Although the PumpHouse Steam Museum focuses on the history of water in the city of Kingston, the museum is also committed to the future and to the protection of this natural resource made vulnerable by human activity.  

The museum, housed in the traditional homeland of the Anishinaabe, Haudenosaunee and the Huron-Wendat, has engaged in the protection of water, supporting Water Warrior programs and working with Engineers Without Borders to establish some of these programs. 

PumpHouse Steam Museum

“These impactful programs speak to water quality and security,” underscores Melissa. “They give young people an opportunity to really think about what it means if they don’t have water security.” 

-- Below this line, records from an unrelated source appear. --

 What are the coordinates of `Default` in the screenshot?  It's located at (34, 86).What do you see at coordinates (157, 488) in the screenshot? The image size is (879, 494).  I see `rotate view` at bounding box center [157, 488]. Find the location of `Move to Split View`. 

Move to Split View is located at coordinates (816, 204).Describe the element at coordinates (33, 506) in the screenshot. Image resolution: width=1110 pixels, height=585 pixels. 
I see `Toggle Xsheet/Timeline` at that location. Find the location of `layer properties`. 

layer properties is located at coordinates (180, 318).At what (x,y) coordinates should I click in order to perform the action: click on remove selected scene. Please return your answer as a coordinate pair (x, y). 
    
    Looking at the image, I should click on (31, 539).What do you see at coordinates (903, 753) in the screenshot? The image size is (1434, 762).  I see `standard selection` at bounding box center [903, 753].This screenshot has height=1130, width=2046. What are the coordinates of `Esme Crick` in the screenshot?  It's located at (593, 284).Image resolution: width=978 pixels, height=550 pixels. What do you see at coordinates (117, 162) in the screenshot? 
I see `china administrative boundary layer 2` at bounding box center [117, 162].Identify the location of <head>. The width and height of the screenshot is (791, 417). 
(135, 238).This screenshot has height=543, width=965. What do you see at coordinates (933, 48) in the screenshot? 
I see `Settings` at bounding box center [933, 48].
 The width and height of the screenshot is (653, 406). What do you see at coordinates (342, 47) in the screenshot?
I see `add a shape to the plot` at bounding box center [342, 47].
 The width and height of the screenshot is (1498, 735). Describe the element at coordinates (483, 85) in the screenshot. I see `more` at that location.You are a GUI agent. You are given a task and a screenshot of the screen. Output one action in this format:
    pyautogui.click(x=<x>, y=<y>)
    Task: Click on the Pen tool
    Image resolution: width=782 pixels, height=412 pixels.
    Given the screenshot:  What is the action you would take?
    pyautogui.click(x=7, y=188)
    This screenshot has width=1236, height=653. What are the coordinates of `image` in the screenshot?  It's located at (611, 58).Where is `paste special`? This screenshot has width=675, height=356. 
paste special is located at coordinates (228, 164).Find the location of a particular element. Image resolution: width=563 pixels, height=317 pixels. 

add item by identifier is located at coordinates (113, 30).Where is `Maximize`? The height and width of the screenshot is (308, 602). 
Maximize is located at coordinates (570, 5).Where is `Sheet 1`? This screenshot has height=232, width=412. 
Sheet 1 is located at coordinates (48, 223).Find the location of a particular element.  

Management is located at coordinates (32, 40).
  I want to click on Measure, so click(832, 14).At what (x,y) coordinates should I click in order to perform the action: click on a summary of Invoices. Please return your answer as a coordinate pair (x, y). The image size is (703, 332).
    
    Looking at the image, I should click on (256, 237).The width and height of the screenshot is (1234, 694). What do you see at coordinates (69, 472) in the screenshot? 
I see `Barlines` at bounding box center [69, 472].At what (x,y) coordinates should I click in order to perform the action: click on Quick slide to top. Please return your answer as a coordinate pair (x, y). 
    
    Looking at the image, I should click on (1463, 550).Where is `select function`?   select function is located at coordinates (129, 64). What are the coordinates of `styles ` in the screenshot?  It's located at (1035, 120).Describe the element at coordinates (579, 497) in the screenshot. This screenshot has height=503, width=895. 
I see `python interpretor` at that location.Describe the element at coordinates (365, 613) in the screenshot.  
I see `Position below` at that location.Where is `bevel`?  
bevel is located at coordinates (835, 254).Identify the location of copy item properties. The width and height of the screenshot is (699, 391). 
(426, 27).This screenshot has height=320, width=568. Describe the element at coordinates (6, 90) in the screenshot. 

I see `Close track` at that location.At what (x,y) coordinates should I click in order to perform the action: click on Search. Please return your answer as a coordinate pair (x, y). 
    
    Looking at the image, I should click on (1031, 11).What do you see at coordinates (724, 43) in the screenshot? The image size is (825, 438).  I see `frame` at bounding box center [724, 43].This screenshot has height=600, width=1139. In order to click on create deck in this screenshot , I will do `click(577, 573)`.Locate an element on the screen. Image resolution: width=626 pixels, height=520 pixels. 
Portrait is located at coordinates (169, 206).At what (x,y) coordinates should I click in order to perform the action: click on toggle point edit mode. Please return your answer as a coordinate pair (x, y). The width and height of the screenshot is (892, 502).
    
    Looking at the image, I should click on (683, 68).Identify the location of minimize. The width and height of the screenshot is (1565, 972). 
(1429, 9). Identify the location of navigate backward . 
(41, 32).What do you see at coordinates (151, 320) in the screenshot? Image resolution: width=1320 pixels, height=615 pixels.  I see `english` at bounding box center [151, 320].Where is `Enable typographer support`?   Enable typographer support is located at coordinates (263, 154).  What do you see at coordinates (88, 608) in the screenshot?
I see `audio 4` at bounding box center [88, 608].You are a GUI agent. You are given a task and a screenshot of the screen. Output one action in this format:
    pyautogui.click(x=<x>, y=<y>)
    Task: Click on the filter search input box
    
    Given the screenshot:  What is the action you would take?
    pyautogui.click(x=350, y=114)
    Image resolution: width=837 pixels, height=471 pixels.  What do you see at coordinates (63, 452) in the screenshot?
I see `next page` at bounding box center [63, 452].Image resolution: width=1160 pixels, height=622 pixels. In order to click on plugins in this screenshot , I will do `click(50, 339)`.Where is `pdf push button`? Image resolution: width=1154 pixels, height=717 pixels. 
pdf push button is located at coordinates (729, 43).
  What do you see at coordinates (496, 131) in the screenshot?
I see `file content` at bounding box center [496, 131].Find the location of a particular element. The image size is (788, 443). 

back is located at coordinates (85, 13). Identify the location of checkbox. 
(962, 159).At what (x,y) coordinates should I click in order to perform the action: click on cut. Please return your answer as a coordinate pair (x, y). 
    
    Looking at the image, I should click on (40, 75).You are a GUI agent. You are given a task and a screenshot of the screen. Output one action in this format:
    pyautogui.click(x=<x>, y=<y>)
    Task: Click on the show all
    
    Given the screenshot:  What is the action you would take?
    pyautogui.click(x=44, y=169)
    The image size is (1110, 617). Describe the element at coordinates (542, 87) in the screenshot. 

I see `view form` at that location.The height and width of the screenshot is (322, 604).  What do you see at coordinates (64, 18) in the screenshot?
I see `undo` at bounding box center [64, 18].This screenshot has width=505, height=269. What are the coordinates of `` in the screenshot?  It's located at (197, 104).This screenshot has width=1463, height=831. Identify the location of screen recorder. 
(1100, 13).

As it educates, enlightens and enchants its visitors, the PumpHouse Museum tells a story – one about the life-giving force of safe and clean drinking water.  

This is the stuff stories are made of. 

 “There is joy in telling Kingston’s stories through the museum,” concludes Melissa. “And that’s really what it boils down to. It’s about telling stories. Preserving stories. Getting people excited about these stories – because they are really relevant today and can help guide us in caring for water.”